-- Document segment --
§ §

Would You Submit Biometric Data to Join a Gym?
An anonymous reader asks: "I went to my gym (Rocky River, OH branch) yesterday and there was a huge line of people at the counter. When I went to the scanner to swipe my membership card, I noticed they were training people in the use of their new security system that requires the input of your thumb print. There currently a story on boingboing that mentions a tanning salon in Arkansas that is enacting a similar policy. I'm going to call the gym later today and see what type of security they have on their network. I guess we can look forward to a future where these sorts of personal services clubs require the submission of biometric data. I was wondering how the members here at Slashdot feel about the security risks involved in submitting biometric data to small private companies?"
As far as I know, biometric devices store only a signature of your fingerprint (like a digest of key points), so the stolen data would be of little use. Moreover they care about security because they normally control access to places.
I would worry more about the other data they could hold on their machines, which could contain more sensitive personal information and could be stored in less secure machines.
There's still a lot of sensitive data (medical records etc.) stored in Access databases and similar by people not really expert on computer security, often in old not updated windows PCs... that scares a lot me more!
It's already been done. There was even a Slashdot article on it. The guy took an computer image and make a mold and use gelatin. Then he put the gelatin on his thumb and fooled almost every finger print device he could find. He could also eat the gelatin off if someone got suspicious.
Think before you post next time.

§ §

-- Provided data --
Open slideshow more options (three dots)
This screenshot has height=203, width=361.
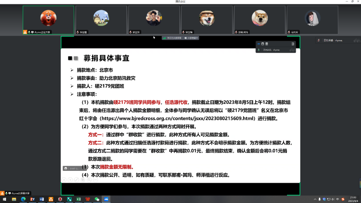pos(96,180)
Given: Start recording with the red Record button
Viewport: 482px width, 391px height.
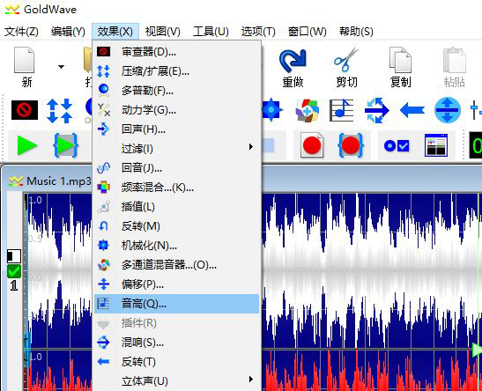Looking at the screenshot, I should tap(311, 145).
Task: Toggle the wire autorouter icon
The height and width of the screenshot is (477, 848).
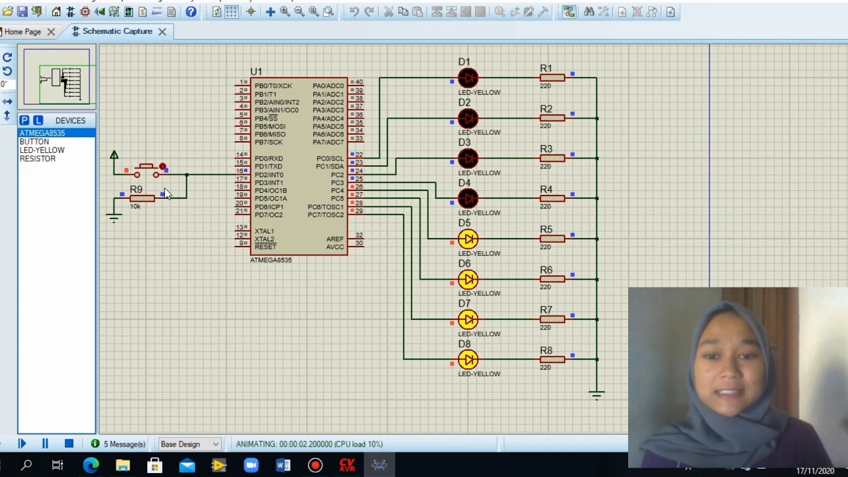Action: tap(570, 11)
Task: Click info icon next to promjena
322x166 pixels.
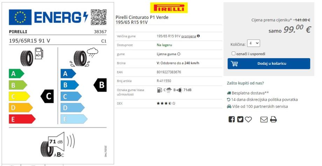Action: [x=198, y=36]
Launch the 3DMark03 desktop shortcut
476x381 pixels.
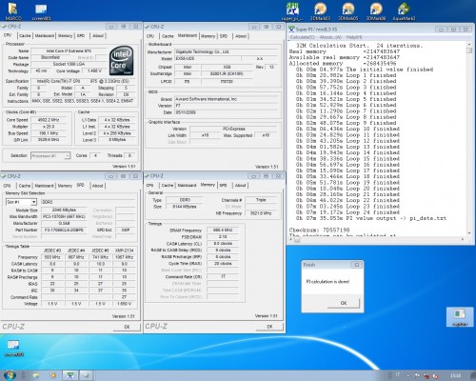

§ §

Reproduce everything in the gym biometrics discussion from "I would worry" down to "post next time.". None of the items are needed for this work.

-- Answer box --
I would worry more about the other data they could hold on their machines, which could contain more sensitive personal information and could be stored in less secure machines.
There's still a lot of sensitive data (medical records etc.) stored in Access databases and similar by people not really expert on computer security, often in old not updated windows PCs... that scares a lot me more!
It's already been done. There was even a Slashdot article on it. The guy took an computer image and make a mold and use gelatin. Then he put the gelatin on his thumb and fooled almost every finger print device he could find. He could also eat the gelatin off if someone got suspicious.
Think before you post next time.